• **Pixel coordinate grounding data**:
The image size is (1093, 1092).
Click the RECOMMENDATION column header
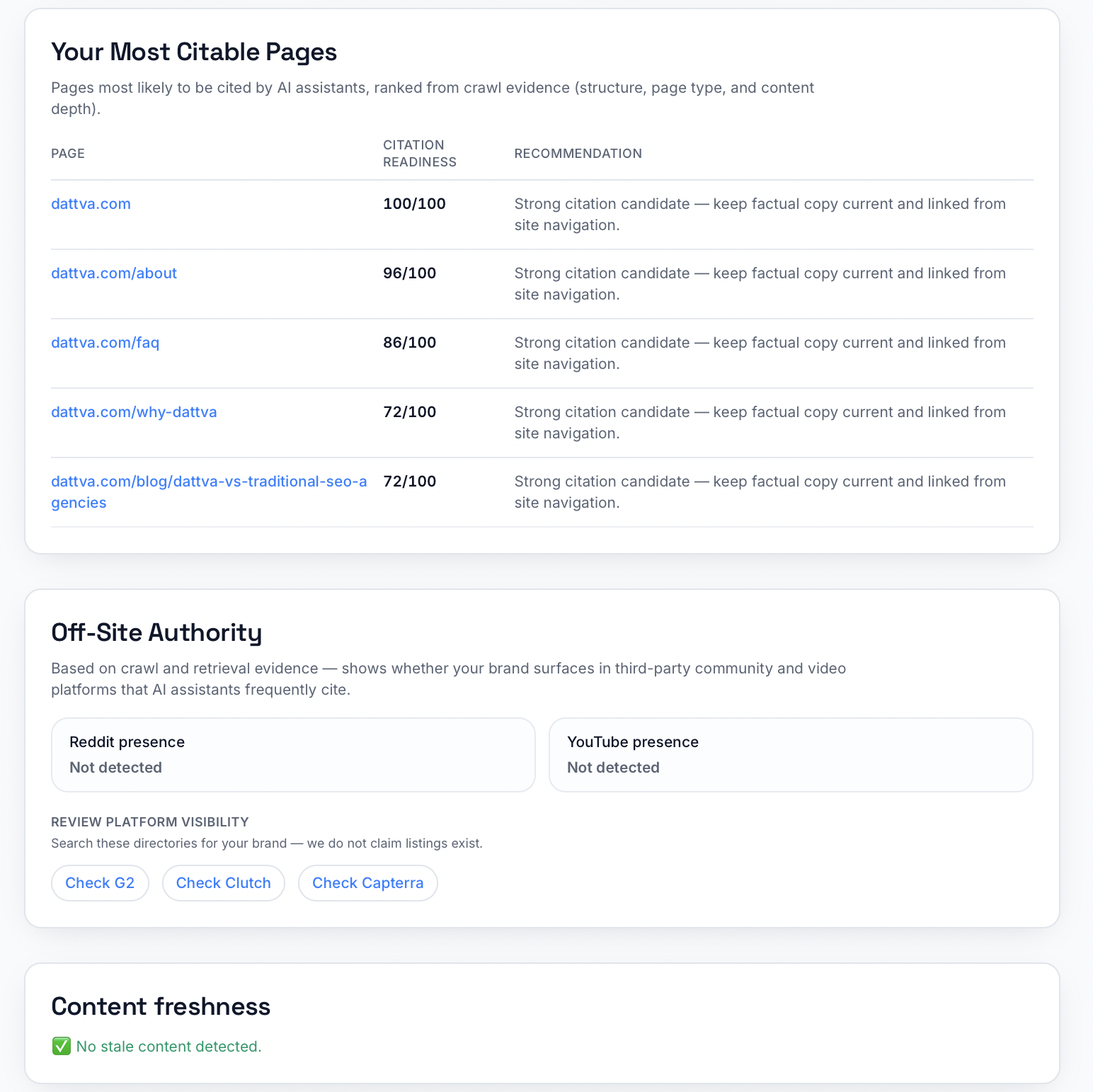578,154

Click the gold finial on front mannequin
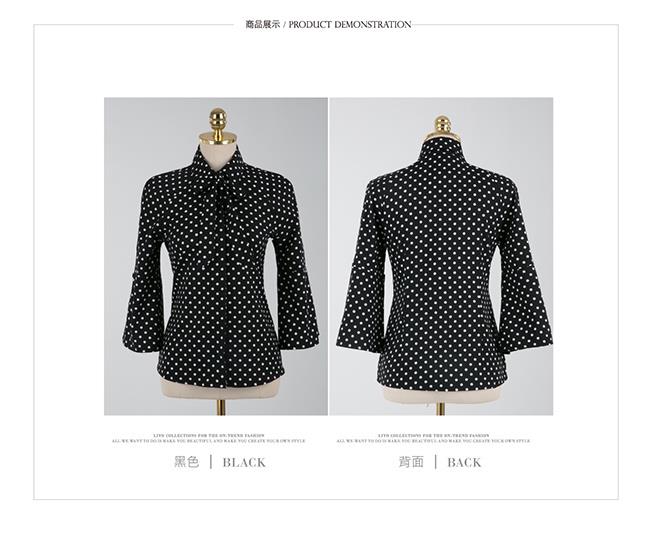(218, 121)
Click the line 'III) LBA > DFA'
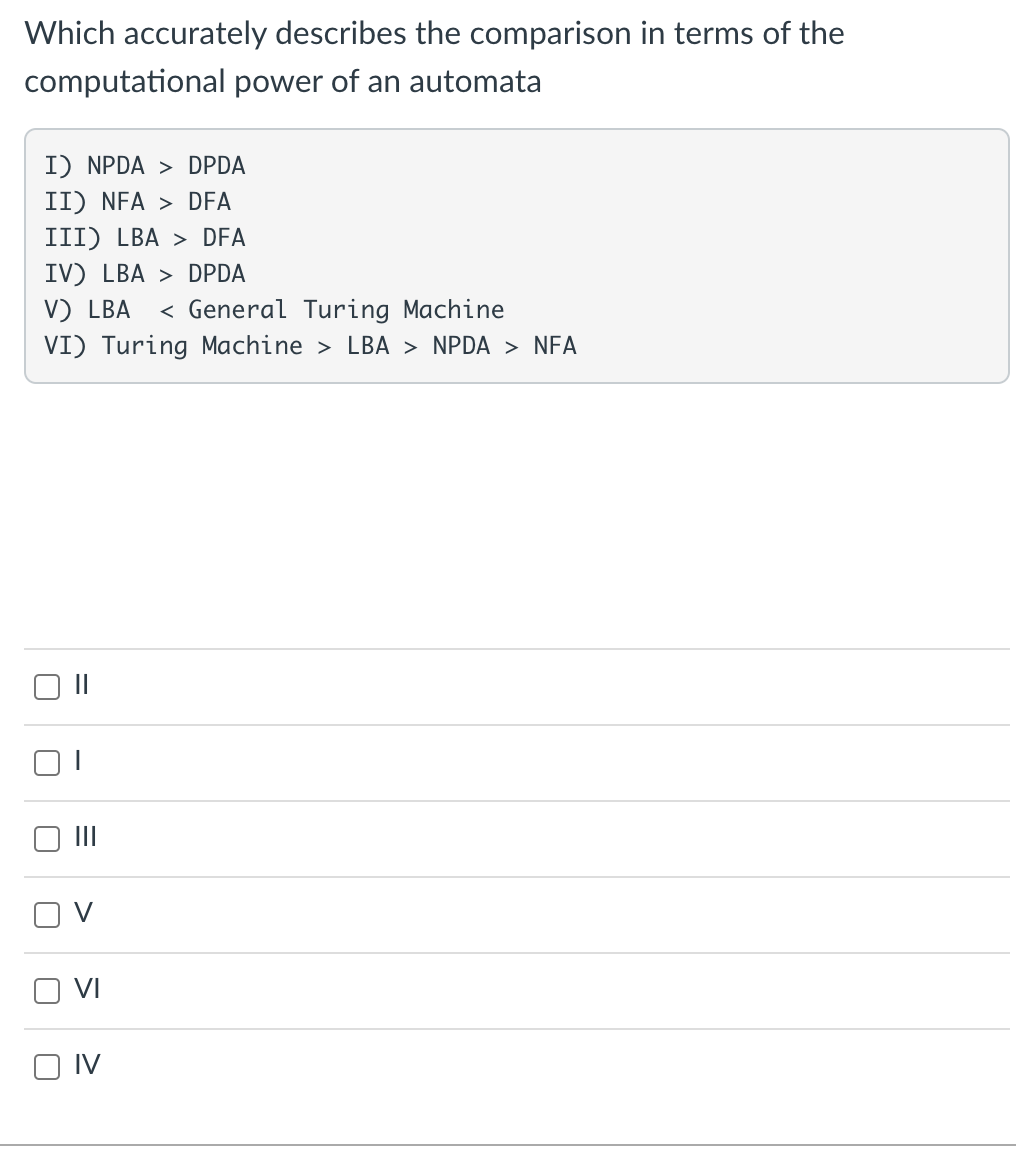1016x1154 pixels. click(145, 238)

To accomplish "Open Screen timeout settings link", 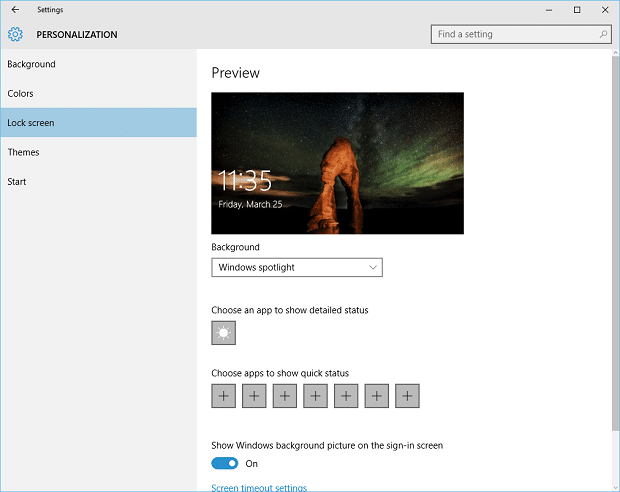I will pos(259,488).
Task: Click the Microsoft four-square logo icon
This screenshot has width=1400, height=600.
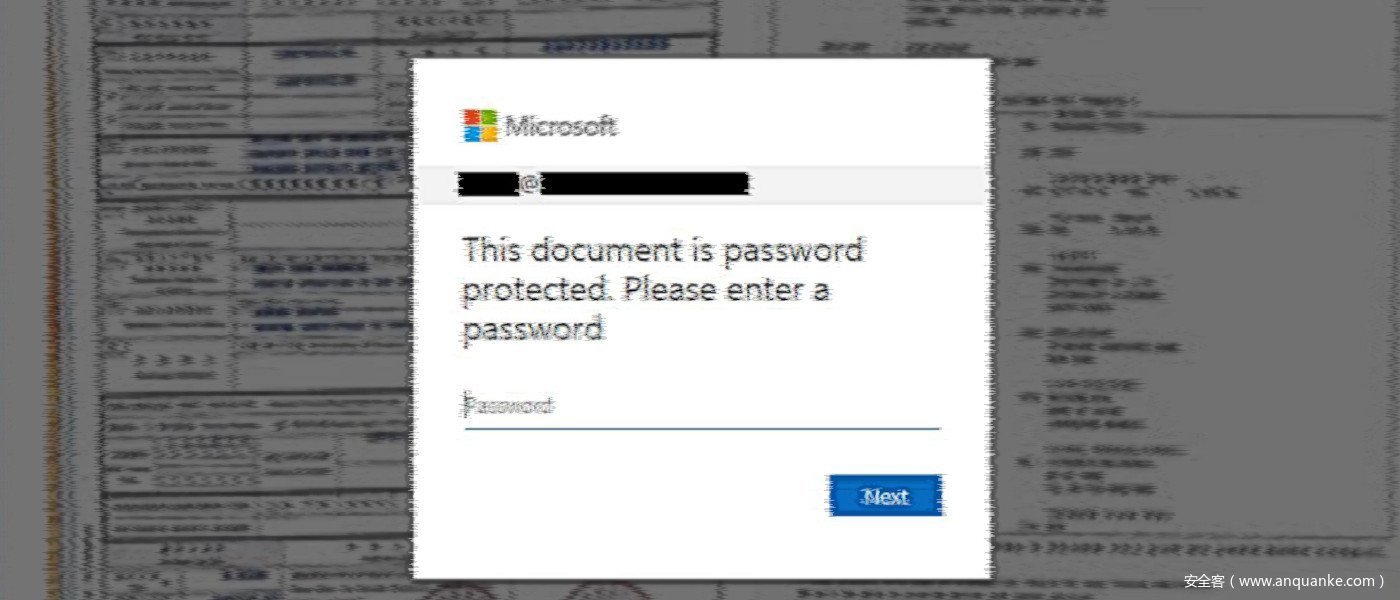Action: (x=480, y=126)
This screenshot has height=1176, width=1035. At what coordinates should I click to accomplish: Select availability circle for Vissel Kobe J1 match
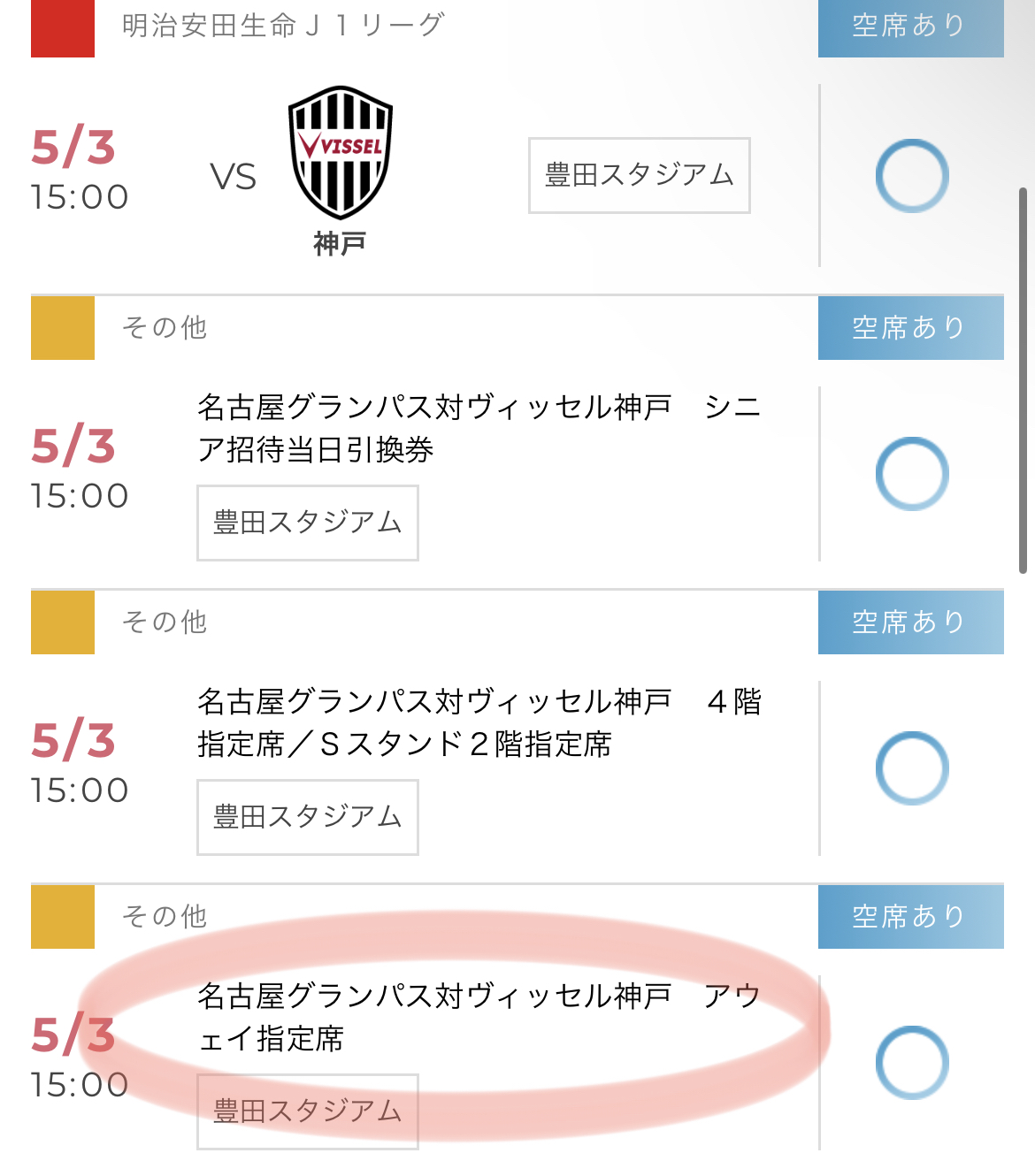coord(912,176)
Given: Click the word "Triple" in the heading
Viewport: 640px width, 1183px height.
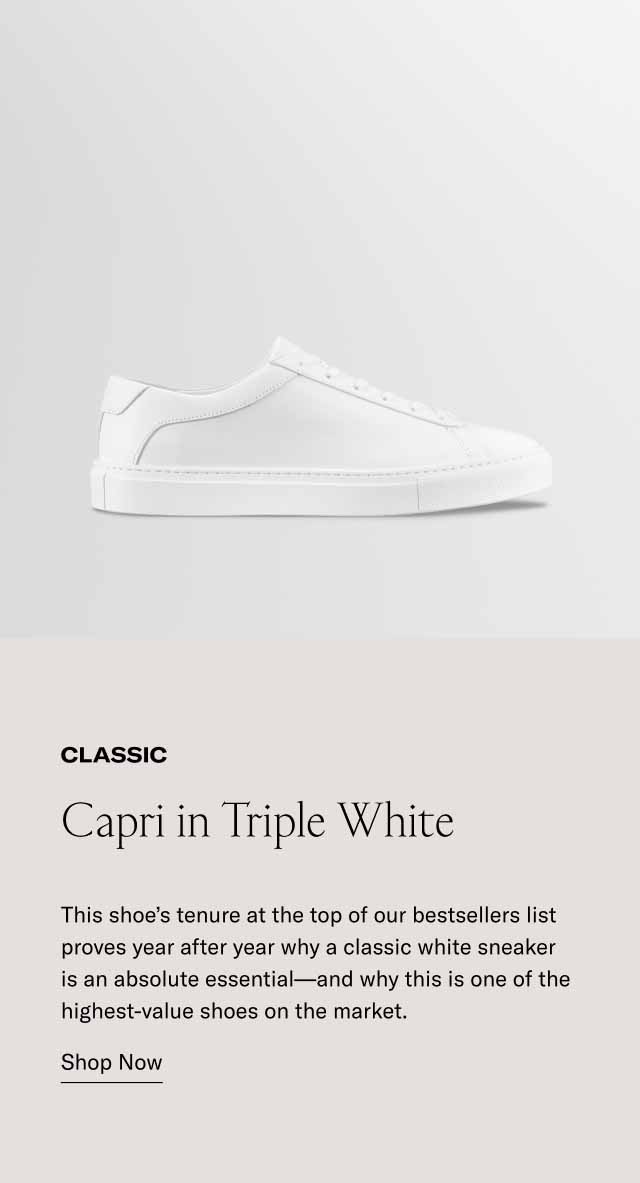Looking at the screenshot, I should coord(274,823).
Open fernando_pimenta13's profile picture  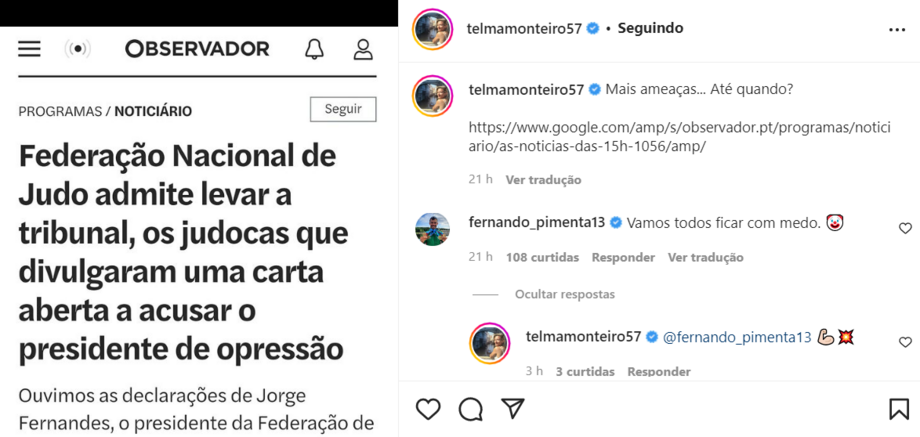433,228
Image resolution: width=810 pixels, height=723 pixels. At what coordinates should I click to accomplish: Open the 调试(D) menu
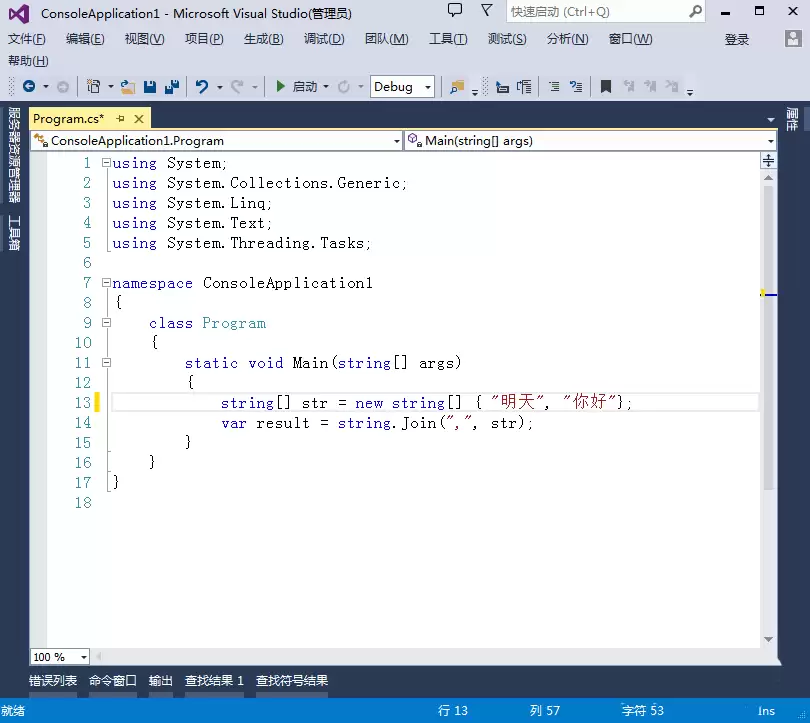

• **Problem to solve**:
The result should be an exact copy of only the lines above from the one that holds "This screenshot has width=1400, height=600." through the one that holds "Given: Click the", both ends included, without pictures.

• **Solution to the problem**:
This screenshot has width=1400, height=600.
Action: (x=480, y=126)
This screenshot has height=1176, width=1035. At what coordinates should I click to accomplish: Select availability circle for Vissel Kobe J1 match
coord(912,176)
Given: Click the word "Triple" in the heading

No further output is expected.